Monday, January 11, 2010

January 11, 2010 SPLAT

I am standing,


in the parking lot of Costco

in the arms of

a strange man.

The parking lot of Costco, my cart next to me.

I am unable to find my car.

It's not my car, it's the one I am borrowing.

And when I left the store, striding like a woman who knows

EXACTLY where she is going, I remembered what it looked like.

But as I neared the row, I forgot where I parked.

"This is stupid." I say out loud.

My strides begin to shorten, then they falter and I can't find the car.

And then I can't remember what car I am looking for.

Is the mini-van? No that's at home.

Whose car is it? What does it look like?

And out of NO WHERE....I am sobbing.

I can't find my stupid car cause I can't remember what it looks like.

Is this grief or am I losing it?

Shit where is the car?

Why am I so hysterical about not being able to find the car?

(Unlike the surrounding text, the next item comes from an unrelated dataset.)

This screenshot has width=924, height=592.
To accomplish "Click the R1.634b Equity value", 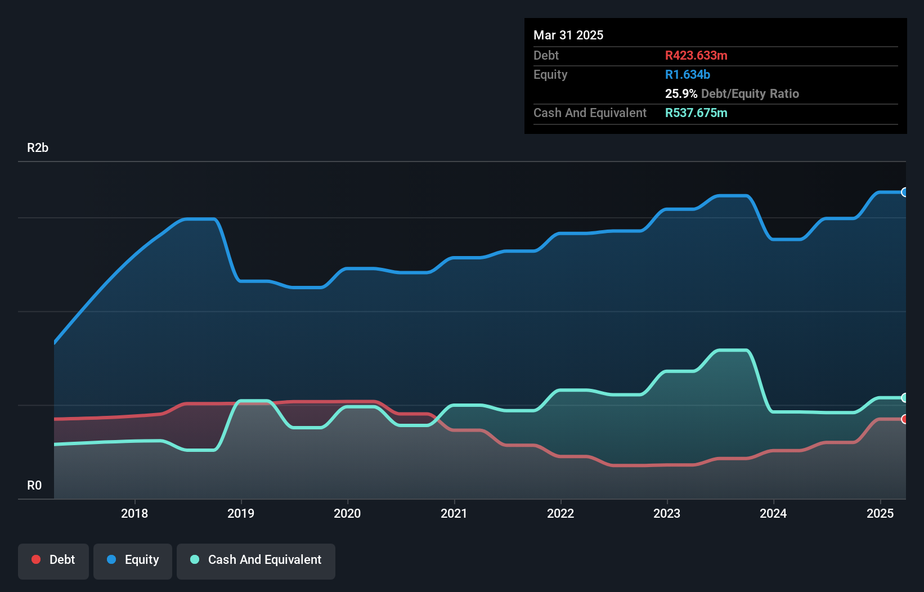I will pyautogui.click(x=688, y=74).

And then I stop, attempt to gather myself (which means I am telling myself to fucking knock it off, get a grip and calm the hell down.)

"Are you OK?" says a gentle voice.

There is a man standing next to me. And just like in the movies, I look down and shake my head.

And then I start to laugh AND cry AND sob.

"I can't find my car. I can't remember what I'm driving. My husband died almost 9 months ago and I really hope this is the grief."

And then he looks at me, knowingly and says,

"My wife died 5 year ago." he says "It's the grief." He smiles.

And then I swear to God,

I'm hugging this guy, and crying in his shoulder and with his arms around me. He doesn't shush me. He tells me about the time he landed at LAX 8 months after his wife died and wasn't even sure he was at the right airport.

And now I'm pulling away and laughing and then BINGO I remember what car I'm supposed to look for and




We smile at each other. I give him one last hug and we whisper a thank you to each other at the same time because it's our secret. He knows what he did for me. He knows the gift he bestowed on me and he is grateful I willing said yes.

He smiles and waves one last time before he turns towards the store.

SPLAT....grief undone.


  1. Truly amazing experience!

    And so beautifully written, Kim. Bravo!

    I suggest you post it to the collection of mini-stories about compassion:

    (This is Karen Armstrong's TED wish project)...


  2. Anonymous10:27 AM

    I am always impressed by your writing - moved, unnerved. But this one cut to the bone. No it's not craziness or insanity or Alzheimer's (those were always my fears) - it's the way that grief quite literally rocks your world.


  3. Anonymous12:48 PM

    funny how we are each other's angels. Remember, everyone, to stop and make sure that you LISTEN when the row-boat comes along.